The version reviewed for acceptance into Boost. The review began September 8, 2005. Xpressive was accepted into Boost on September 28, 2005.

Version 0.9.3, June 30, 2005

New Features:

  • TR1-style regex_traits interface
  • Speed enhancements
  • syntax_option_type::ignore_white_space

Version 0.9.0, September 2, 2004

New Features:

  • It sort of works.

Version 0.0.1, November 16, 2003

Announcement of xpressive: http://lists.boost.org/Archives/boost/2003/11/56312.php

The following features are planned for xpressive 2.X:

  • syntax_option_type::collate
  • Collation sequences such as [.a.]
  • Equivalence classes like [=a=]
  • Control of nested results generation with syntax_option_type::nosubs, and a nosubs() modifier for static xpressive.

Here are some wish-list features. You or your company should consider hiring me to implement them!
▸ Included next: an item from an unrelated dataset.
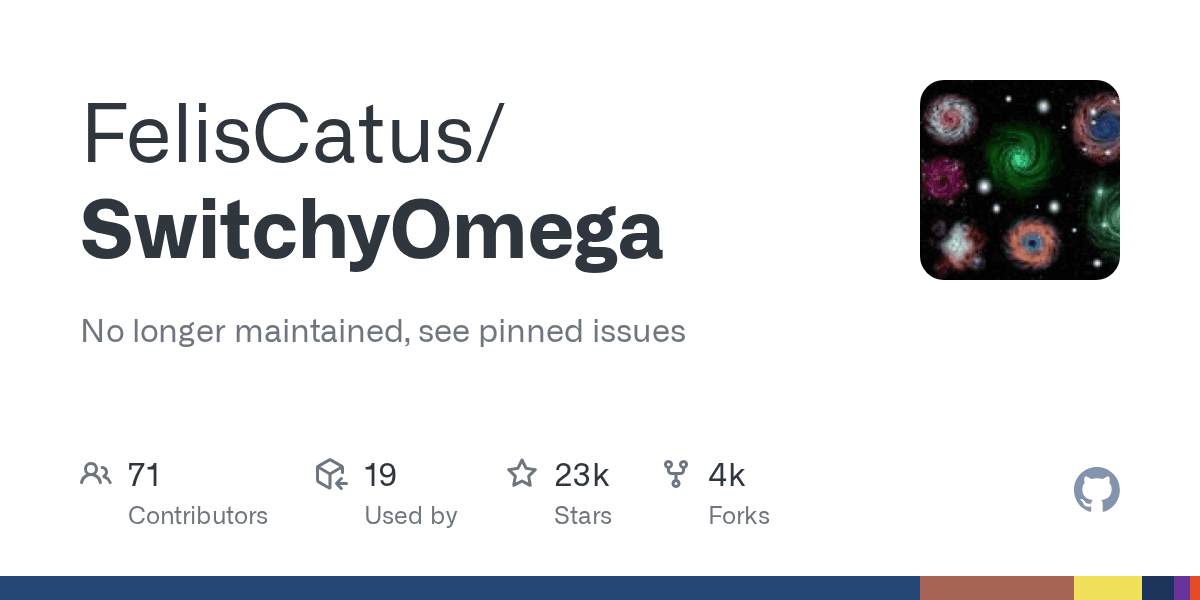Screen dimensions: 1200x600
Task: Select the Contributors label
Action: click(x=198, y=516)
  • Optimized DFA back-end for simple, fast regexing.
  • Different regex compiler front ends for basic, extended, awk, grep and egrep regex syntax.
  • Fine-grained control over the dynamic regex syntax
  • Optional integration with ICU for full Unicode support.
  • Improved localization support, possibly as a custom facet for std::locale.

Since many of xpressive's users are likely to be familiar with the Boost.Regex library, I would be remiss if I failed to point out some important differences between xpressive and Boost.Regex. In particular:

  • xpressive::basic_regex<> is a template on the iterator type, not the character type.
  • xpressive::basic_regex<> cannot be constructed directly from a string; rather, you must use basic_regex::compile() or regex_compiler<> to build a regex object from a string.
  • xpressive::basic_regex<> does not have an imbue() member function; rather, the imbue() member function is in the xpressive::regex_compiler<> factory.
  • boost::basic_regex<> has a subset of std::basic_string<>'s members. xpressive::basic_regex<> does not. The members lacking are: assign(), operator[](), max_size(), begin(), end(), size(), compare(), and operator=(std::basic_string<>).
  • Other member functions that exist in boost::basic_regex<> but do not exist in xpressive::basic_regex<> are: set_expression(), get_allocator(), imbue(), getloc(), getflags(), and str().
  • xpressive::basic_regex<> does not have a RegexTraits template parameter. Customization of regex syntax and localization behavior will be controlled by regex_compiler<> and a custom regex facet for std::locale.
  • xpressive::basic_regex<> and xpressive::match_results<> do not have an Allocator template parameter. This is by design.
  • match_not_dot_null and match_not_dot_newline have moved from the match_flag_type enum to the syntax_option_type enum, and they have changed names to not_dot_null and not_dot_newline.
  • The following syntax_option_type enumeration values are not supported: escape_in_lists, char_classes, intervals, limited_ops, newline_alt, bk_plus_qm, bk_braces, bk_parens, bk_refs, bk_vbar, use_except, failbit, literal, perlex, basic, extended, emacs, awk, grep ,egrep, sed, JavaScript, JScript.
  • The following match_flag_type enumeration values are not supported: match_not_bob, match_not_eob, match_perl, match_posix, and match_extra.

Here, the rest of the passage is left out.